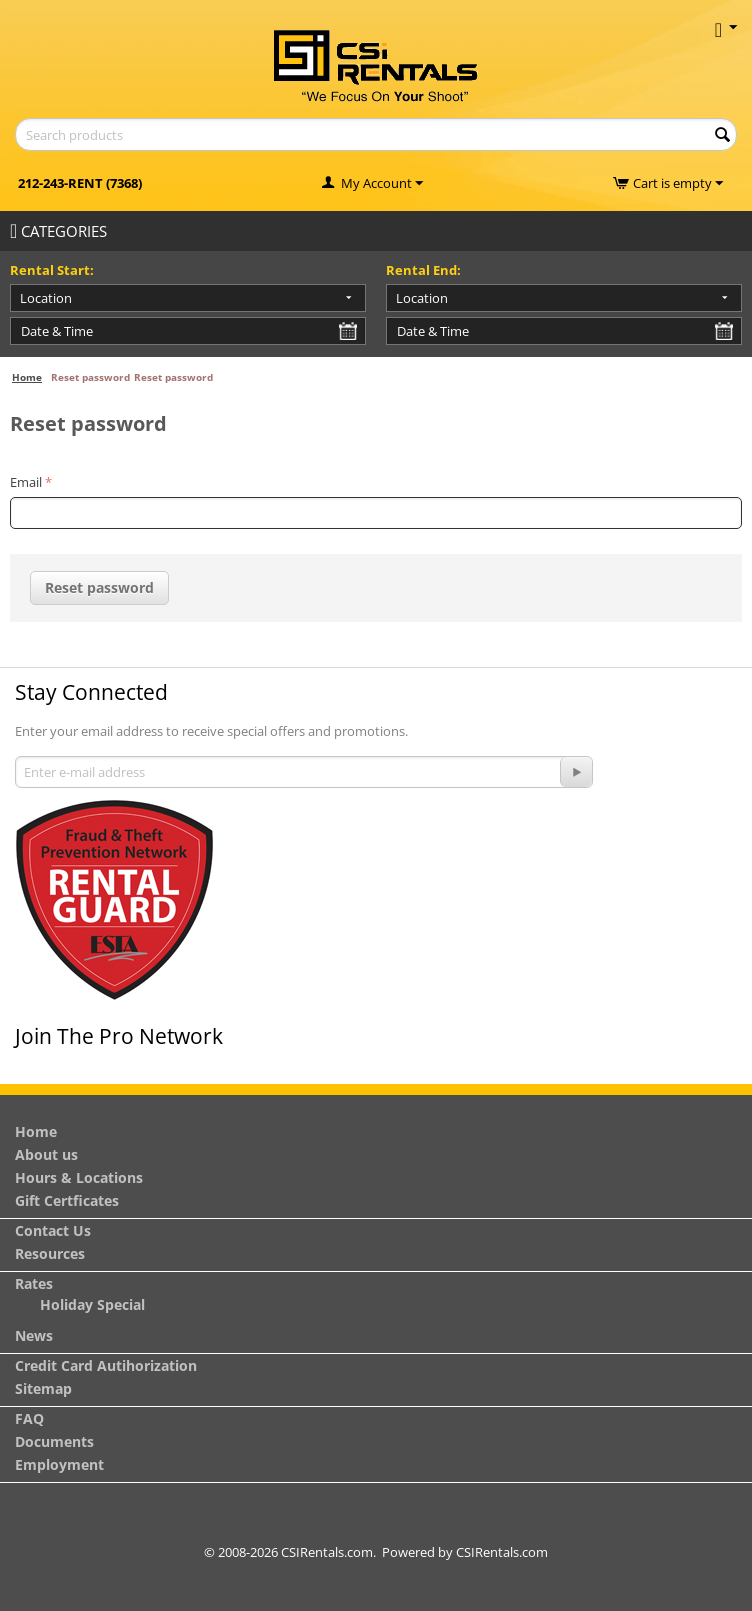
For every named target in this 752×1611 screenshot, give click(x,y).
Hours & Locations (79, 1177)
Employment (59, 1464)
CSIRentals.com (502, 1552)
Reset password (99, 587)
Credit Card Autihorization (106, 1365)
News (34, 1335)
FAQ (29, 1418)
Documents (54, 1441)
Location (46, 298)
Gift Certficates (67, 1200)
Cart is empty (678, 183)
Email (26, 482)
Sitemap (43, 1388)
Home (27, 377)
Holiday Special (92, 1304)
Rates (34, 1283)
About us (46, 1154)
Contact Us (53, 1230)
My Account (376, 183)
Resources (50, 1253)
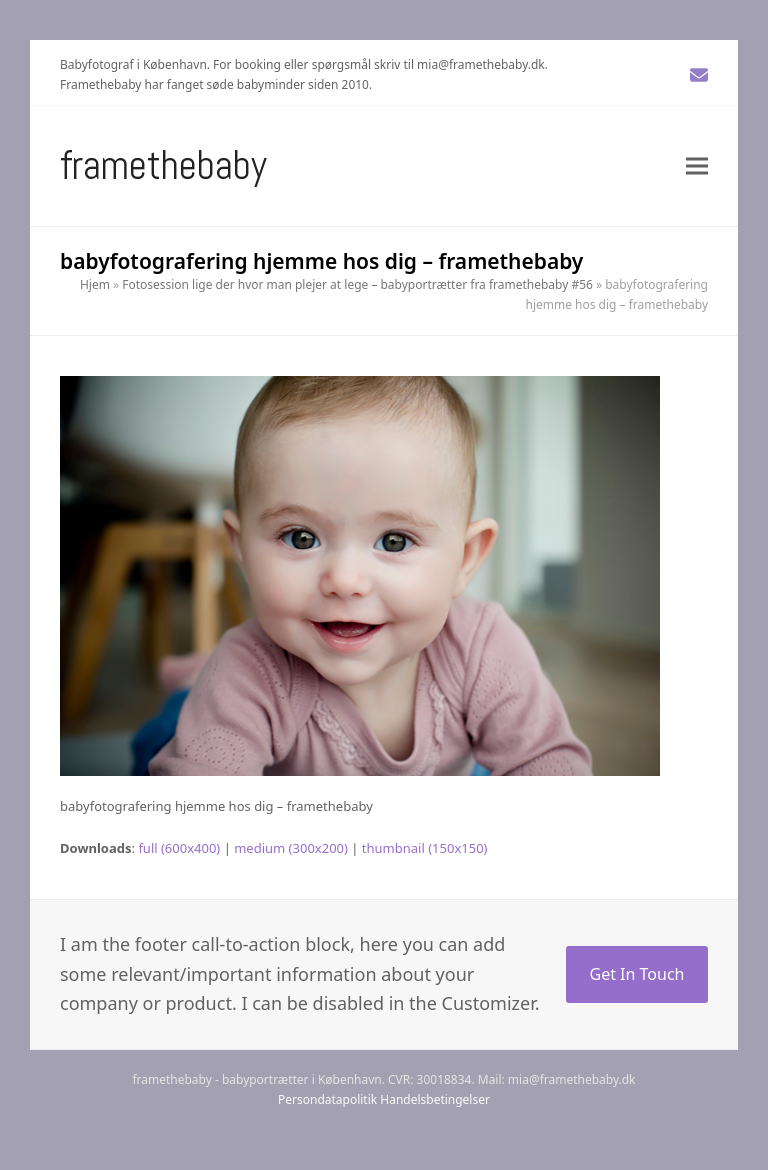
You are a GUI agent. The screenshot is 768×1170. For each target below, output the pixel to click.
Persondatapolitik (327, 1099)
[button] (697, 165)
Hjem (95, 284)
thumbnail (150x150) (425, 848)
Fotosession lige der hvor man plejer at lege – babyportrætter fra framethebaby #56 (357, 284)
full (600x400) (179, 848)
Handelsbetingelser (435, 1099)
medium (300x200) (291, 848)
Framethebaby (163, 165)
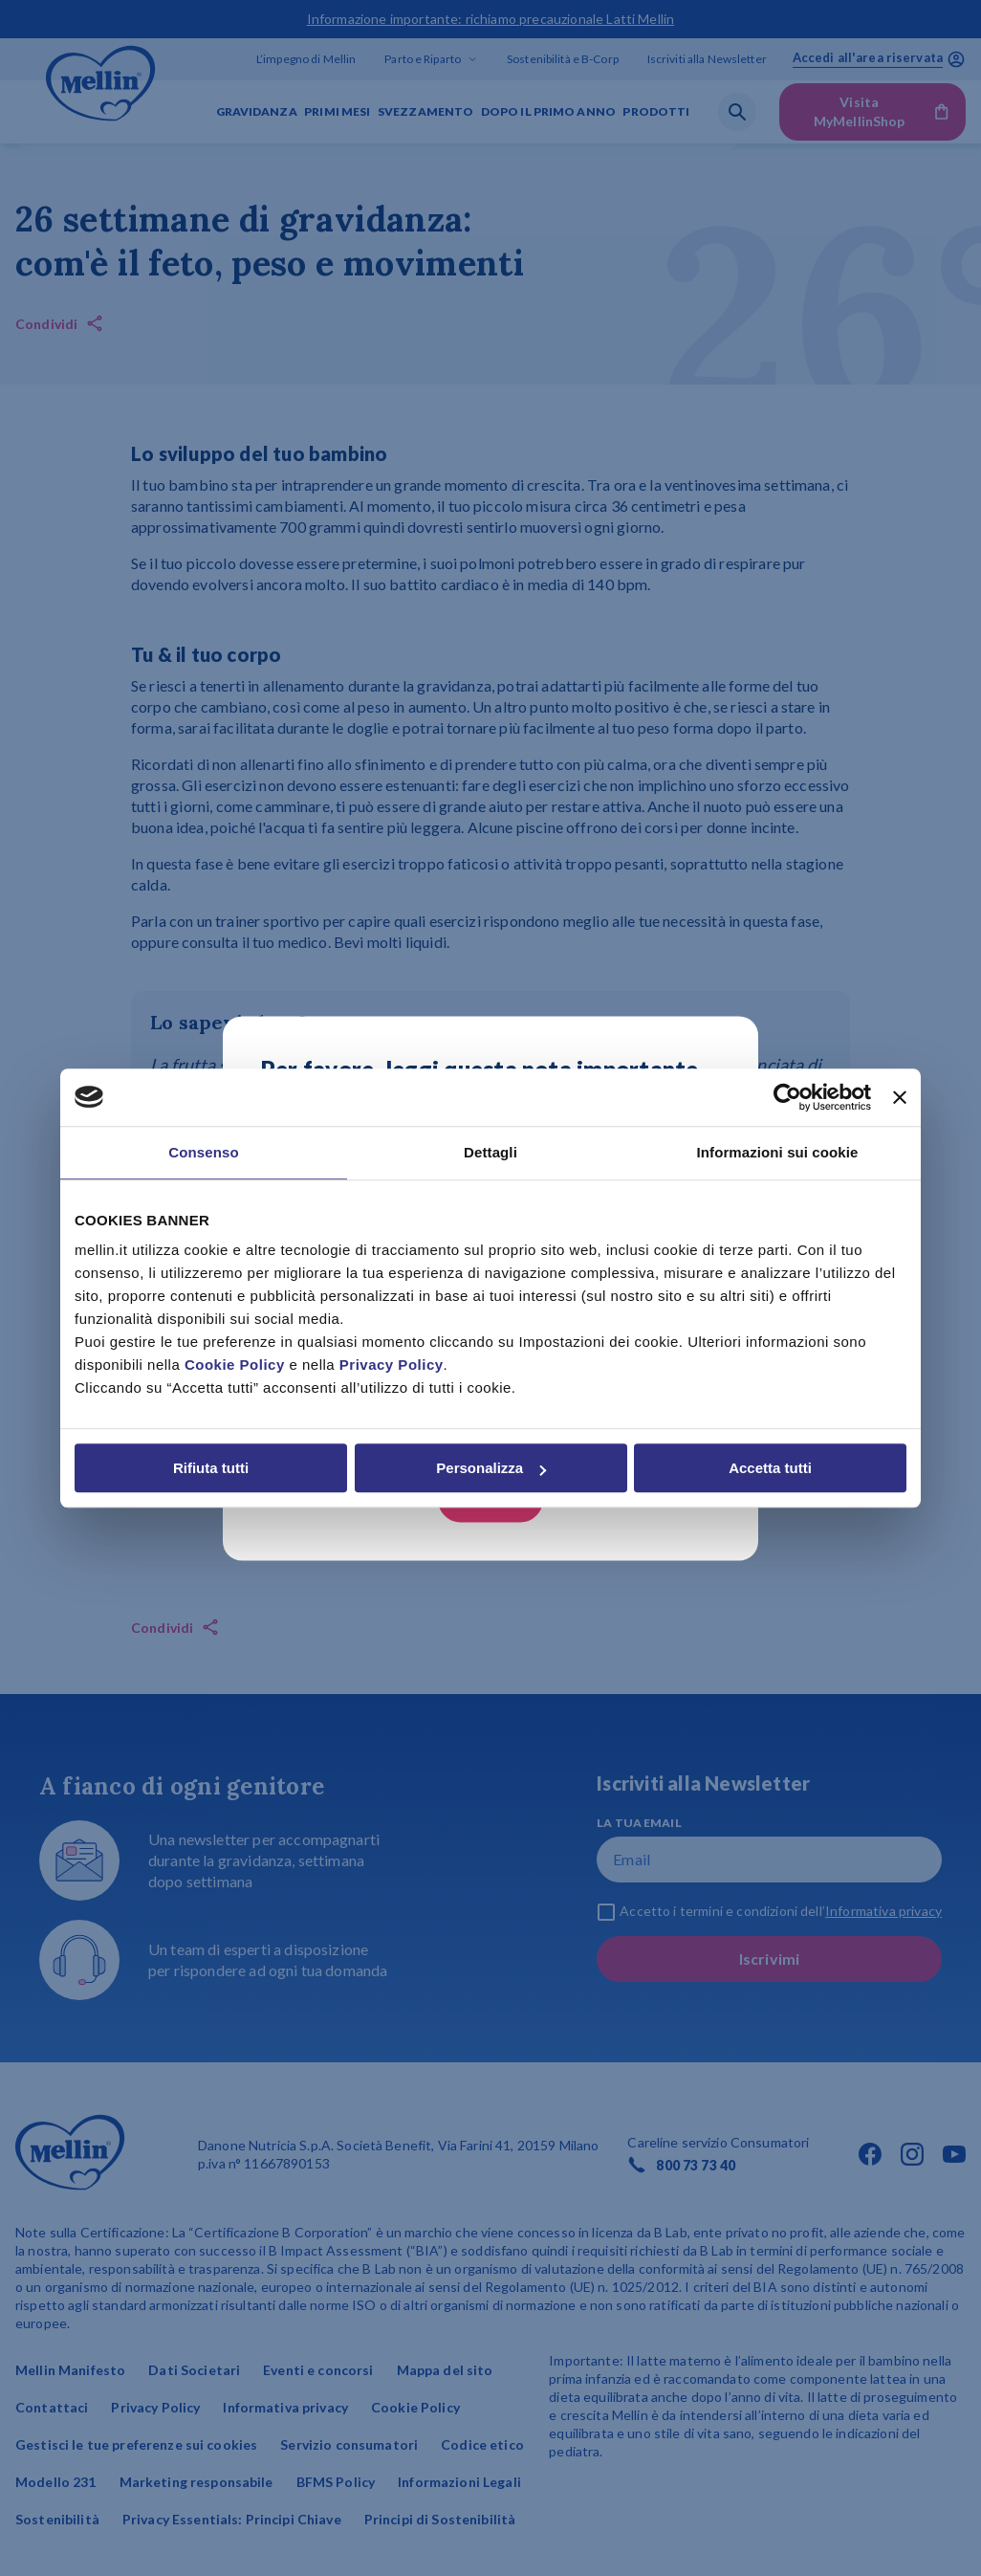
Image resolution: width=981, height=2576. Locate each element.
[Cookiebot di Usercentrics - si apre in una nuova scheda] (787, 1097)
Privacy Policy (391, 1364)
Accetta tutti (770, 1468)
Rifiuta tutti (211, 1468)
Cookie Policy (235, 1364)
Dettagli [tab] (490, 1152)
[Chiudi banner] (899, 1097)
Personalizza (491, 1468)
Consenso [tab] (203, 1152)
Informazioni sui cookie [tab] (778, 1152)
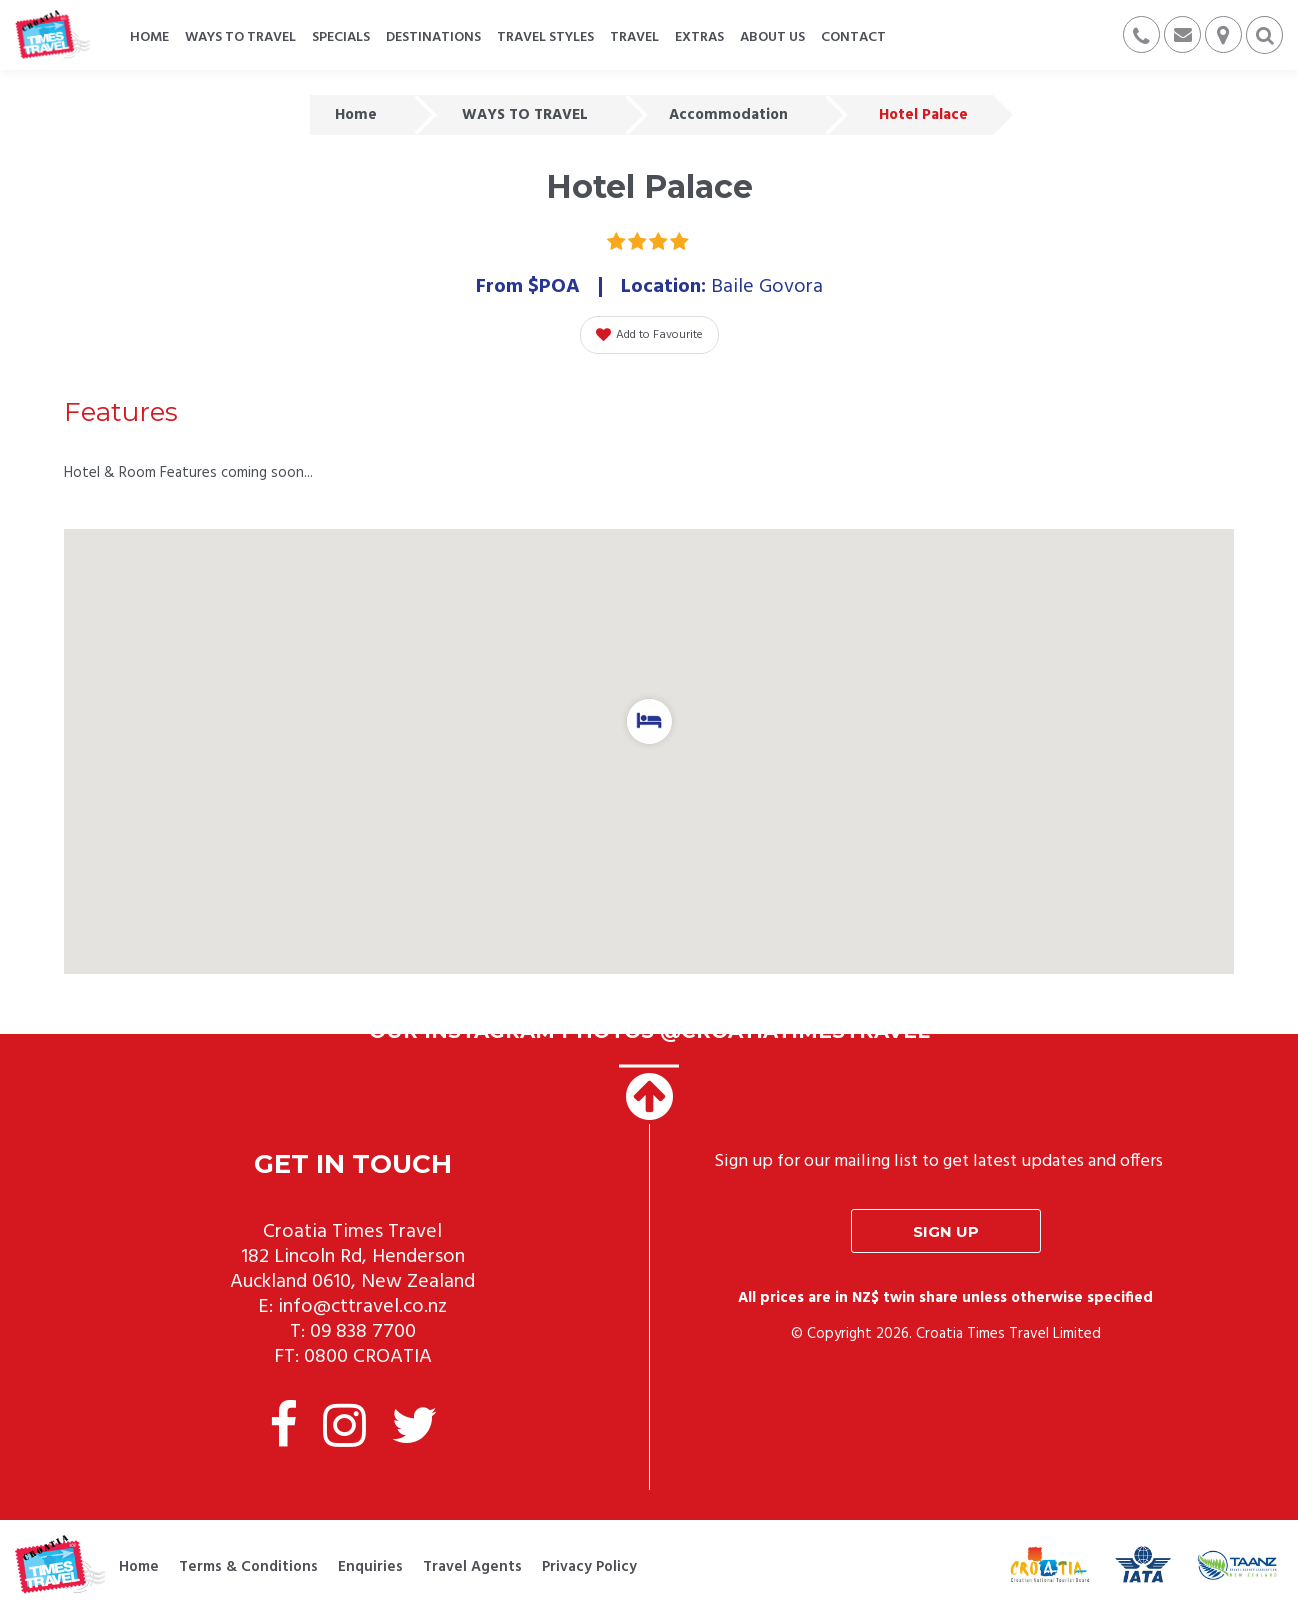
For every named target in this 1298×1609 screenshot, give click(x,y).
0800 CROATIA (368, 1357)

## WHAT THE EXERCISE ASKS
Convert every line of the records above into a numbered list, skipping any blank lines and leaving the pictures out.

## TASK SOLUTION
1. For every named target in this 752×1611 screenshot, give click(x,y).
2. Hours & Locations (79, 1177)
3. Employment (59, 1464)
4. CSIRentals.com (502, 1552)
5. Reset password (99, 587)
6. Credit Card Autihorization (106, 1365)
7. News (34, 1335)
8. FAQ (29, 1418)
9. Documents (54, 1441)
10. Location (46, 298)
11. Gift Certficates (67, 1200)
12. Cart is empty (678, 183)
13. Email (26, 482)
14. Sitemap (43, 1388)
15. Home (27, 377)
16. Holiday Special (92, 1304)
17. Rates (34, 1283)
18. About us (46, 1154)
19. Contact Us (53, 1230)
20. My Account (376, 183)
21. Resources (50, 1253)
22. You are a GUI agent. The screenshot is 768×1170. For each target below, output the pixel to click.
23. Persondatapolitik (327, 1099)
24. [button] (697, 165)
25. Hjem (95, 284)
26. thumbnail (150x150) (425, 848)
27. Fotosession lige der hvor man plejer at lege – babyportrætter fra framethebaby #56 (357, 284)
28. full (600x400) (179, 848)
29. Handelsbetingelser (435, 1099)
30. medium (300x200) (291, 848)
31. Framethebaby (163, 165)
32. Image resolution: width=981, height=2576. Locate each element.
33. [Cookiebot di Usercentrics - si apre in una nuova scheda] (787, 1097)
34. Privacy Policy (391, 1364)
35. Accetta tutti (770, 1468)
36. Rifiuta tutti (211, 1468)
37. Cookie Policy (235, 1364)
38. Dettagli [tab] (490, 1152)
39. [Chiudi banner] (899, 1097)
40. Personalizza (491, 1468)
41. Consenso [tab] (203, 1152)
42. Informazioni sui cookie [tab] (778, 1152)
43. For every named target in this 1298×1609 screenshot, give click(x,y).
44. 0800 CROATIA (368, 1357)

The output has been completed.